Conditional Distributions

3.4. Conditional Distributions#

Conditional distributions refer to spread of value around the regression line.

In this example, where $y$ = income, and $x$ = years of education, the expected value of income = -5000 + 3000*years of education.

For people with 12 years of education ( $𝑥$ = 12), the expected mean income is 31,000.

However, we can think of the predicted value as a predicted mean, and that there will be a normal distribution of values around that mean. The word ‘conditional’ here refers to the distribution of $y$ , conditional on a given value of $x$ .

https://raw.githubusercontent.com/jillxoreilly/StatsCourseBook/main/images/regression3_conditional.png

We can use a statistic called the “Root mean square error” (Or RMSE) to estimate spread around the regression line.

The RMSE provides the estimated standard deviation of conditional distribution of $y$ at each value of $x$ . It is also known as the standard deviation of the residuals.

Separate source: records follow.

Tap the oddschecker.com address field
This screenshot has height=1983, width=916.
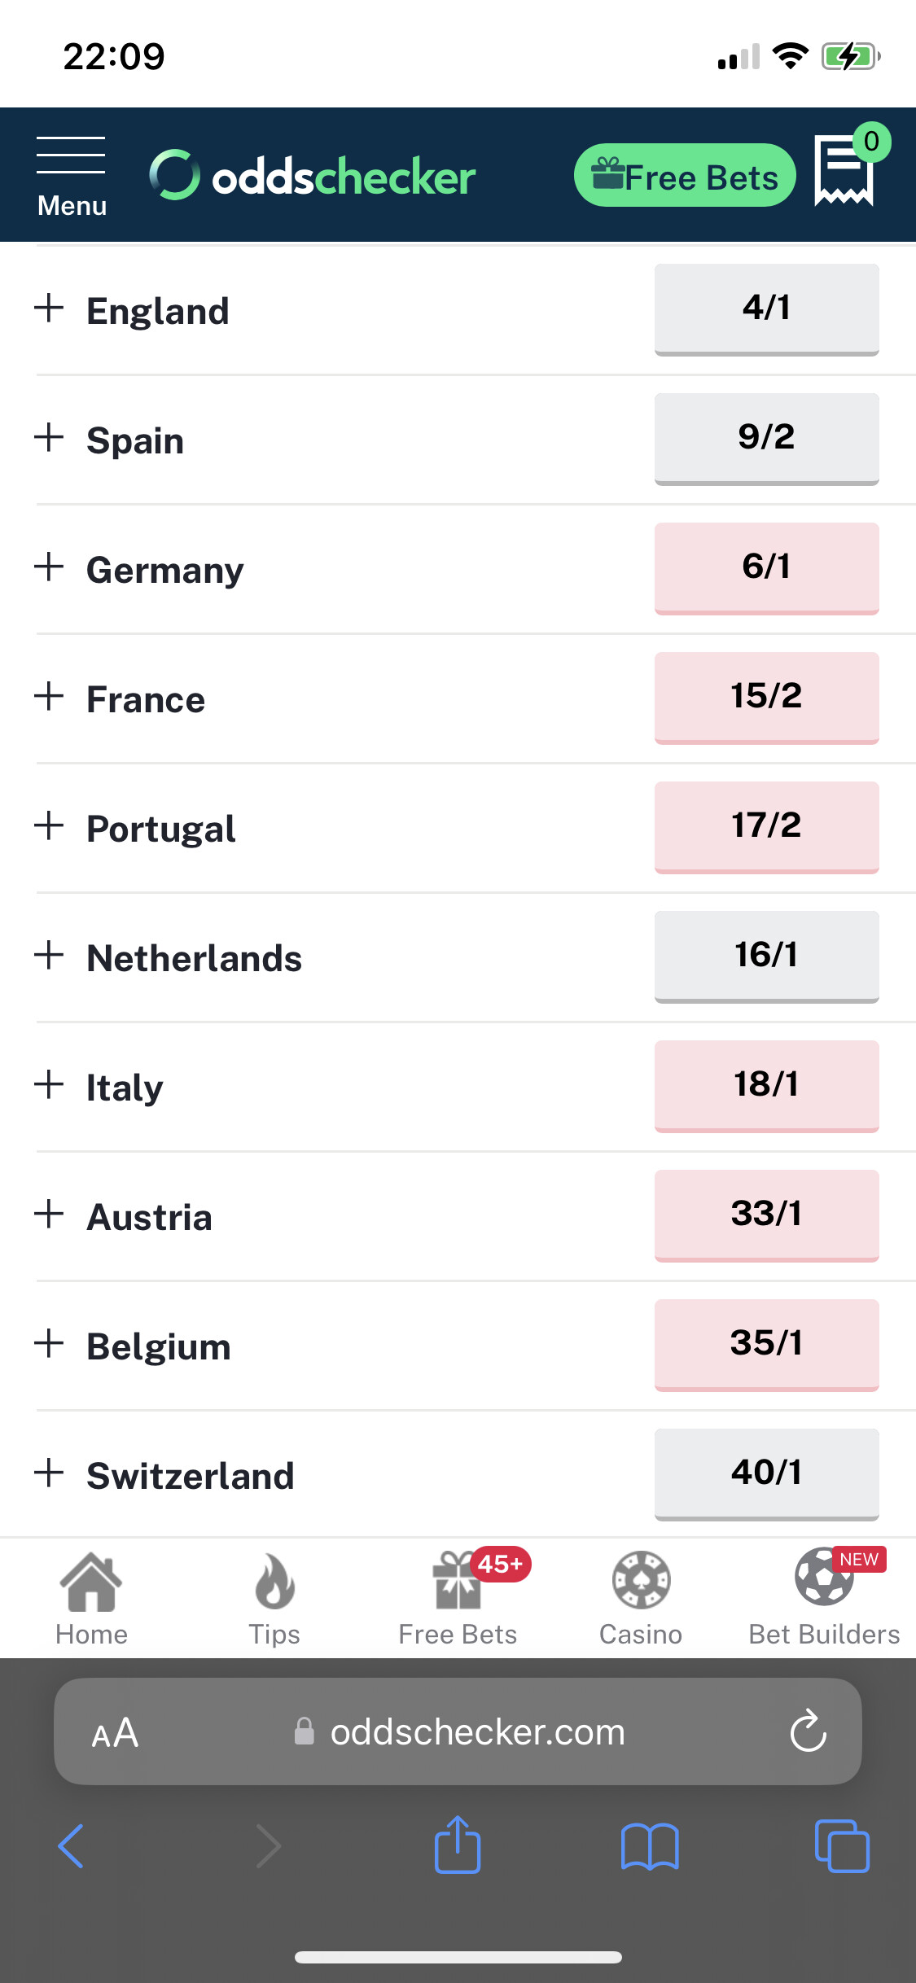pyautogui.click(x=458, y=1731)
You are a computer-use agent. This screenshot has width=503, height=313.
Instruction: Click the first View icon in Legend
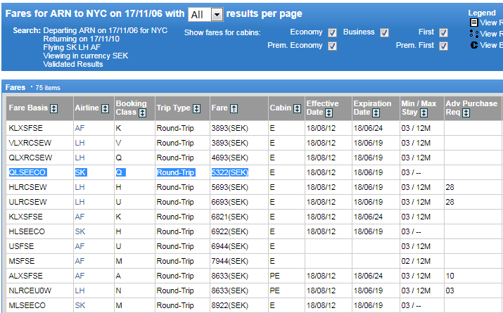(474, 23)
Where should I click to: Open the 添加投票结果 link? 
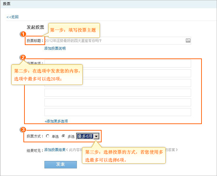(x=55, y=150)
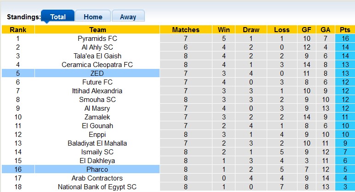Click the Pts column header

[x=345, y=29]
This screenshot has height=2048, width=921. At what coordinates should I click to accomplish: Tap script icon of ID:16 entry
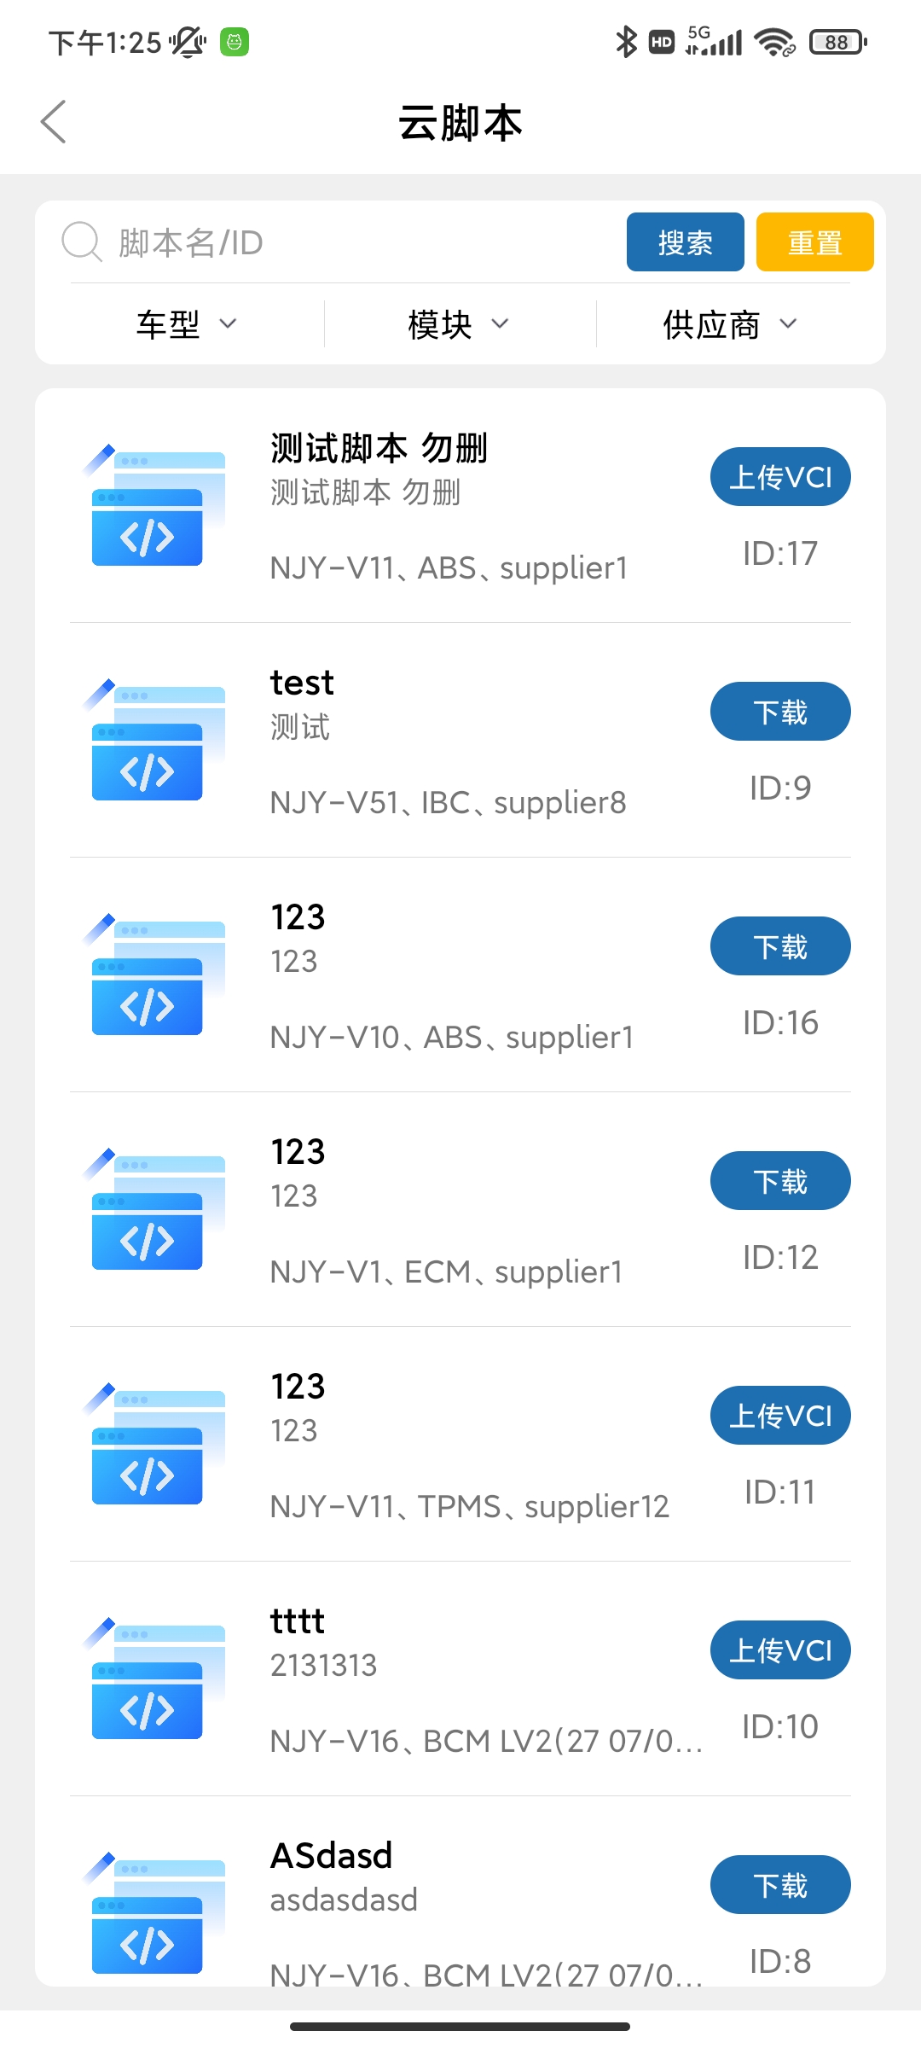154,975
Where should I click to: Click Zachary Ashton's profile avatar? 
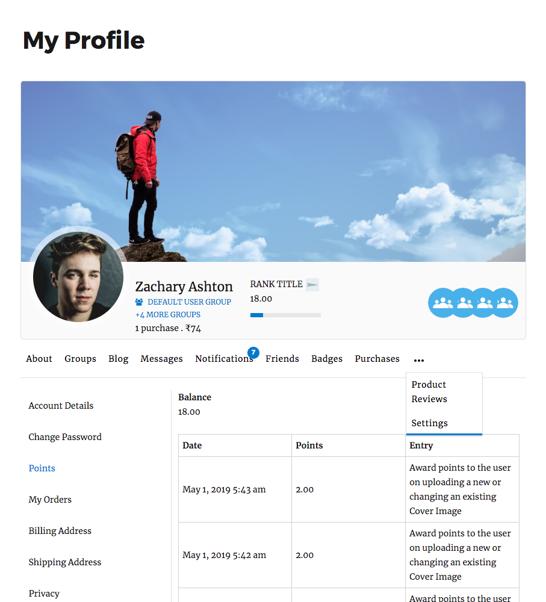[x=78, y=277]
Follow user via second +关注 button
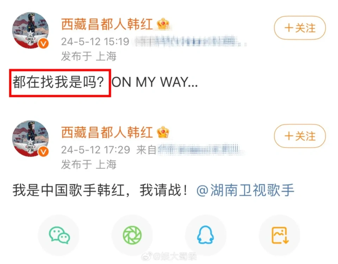The height and width of the screenshot is (264, 338). 300,136
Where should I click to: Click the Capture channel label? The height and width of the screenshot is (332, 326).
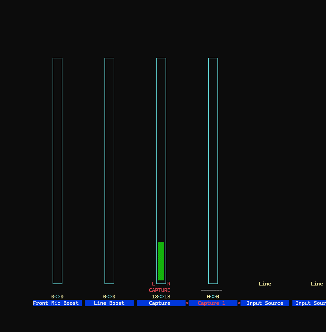click(159, 303)
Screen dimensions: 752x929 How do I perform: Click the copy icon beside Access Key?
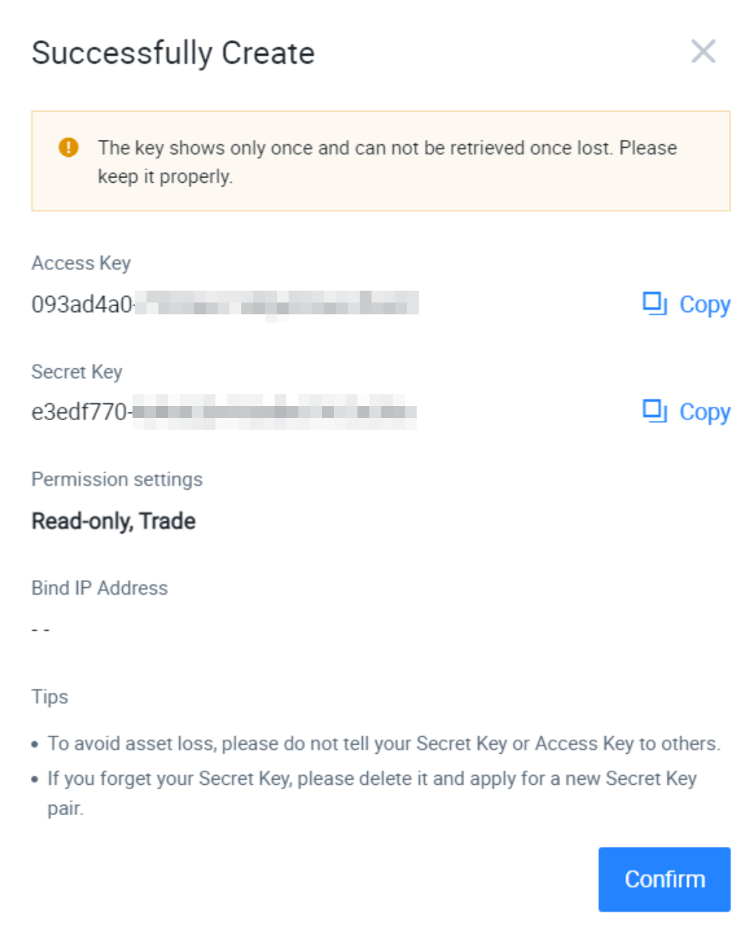tap(655, 304)
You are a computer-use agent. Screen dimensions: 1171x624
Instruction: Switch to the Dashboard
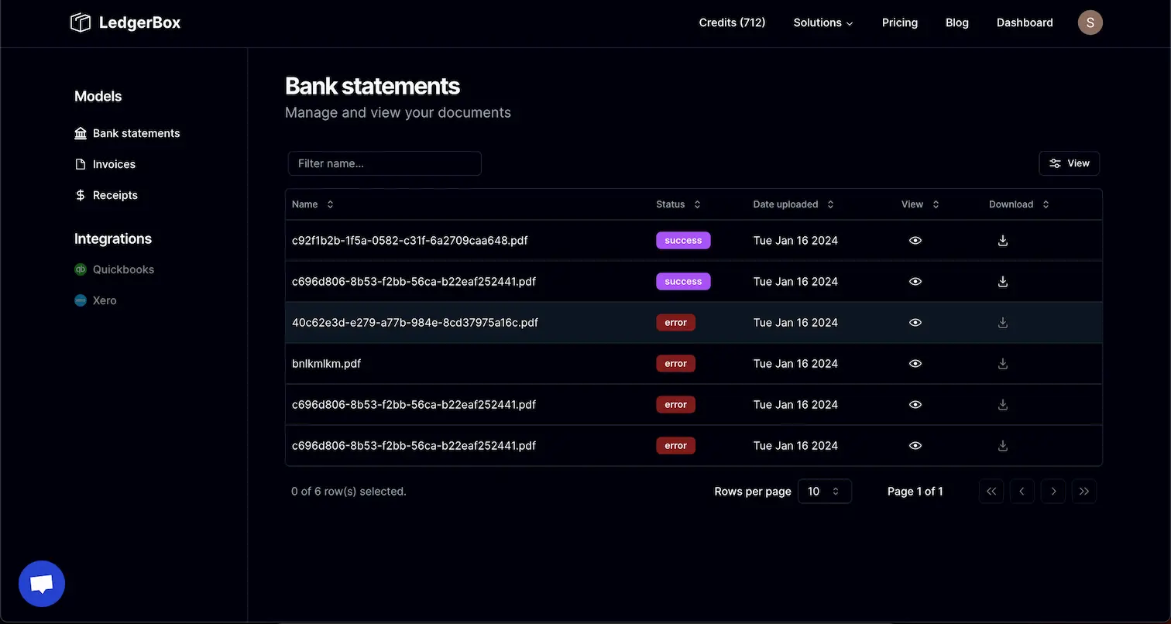(1024, 22)
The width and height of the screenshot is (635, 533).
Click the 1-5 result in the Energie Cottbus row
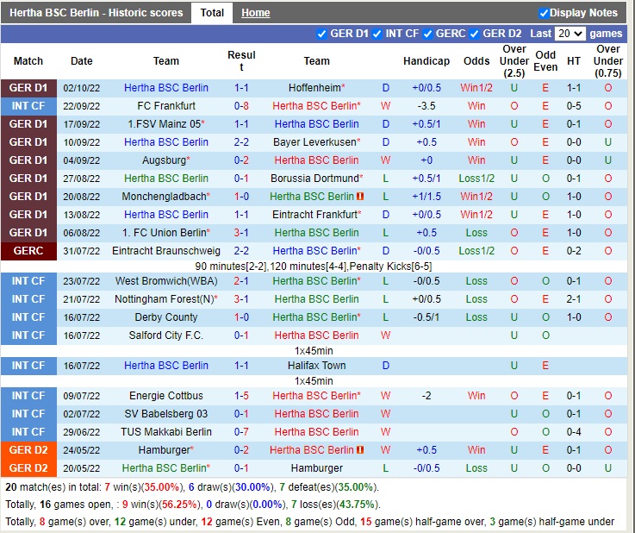(241, 396)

The equation for the RMSE is:

\sqrt{M S E} = s_{y} \sqrt{1 - r^{2}}

Again, you’ll notice that it is comprised of familiar components, namely, the standard deviation of $y$ , and $R^{2}$ .

Coming back to the immigration data from last week, where $s_{y}$ = 2.533, and $r$ = -0.1572, plug these values into the equation and find the RMSE.

Click to reveal answer

R M S E = 2.533 \sqrt{0.975288)} = 2.50

How do we interpret the RMSE?

Click to reveal answer

We expect 95% of the values of $y$ at a given $x$ to fall within 1.96 standard deviations of the mean.

note that if the sample size were smaller, we would not use 1.96, which is the critical value of $t$ for $α = 0.05$ and for large sample sizes (over about 50). Instead we would use the critical values of $t$ is for $α$ =0.05 and out actual sample size - there is a section on $t$ confidence intervals in the final lecture from Michaelmas Term.

Let’s look at an example when $x$ = 65. The regression line gives us a mean expected answer to the immigration question of 5.380 (based on the equation $\hat{y} = 6.790 - 0.0217 \times a g e$ ).

5.380 $\pm$ (1.96*2.50) = [0.480, 10.280]

When $x$ = 65, we expect 95% of values to fall between 0.480 and 10.280, which is a wide spread of values around the regression line.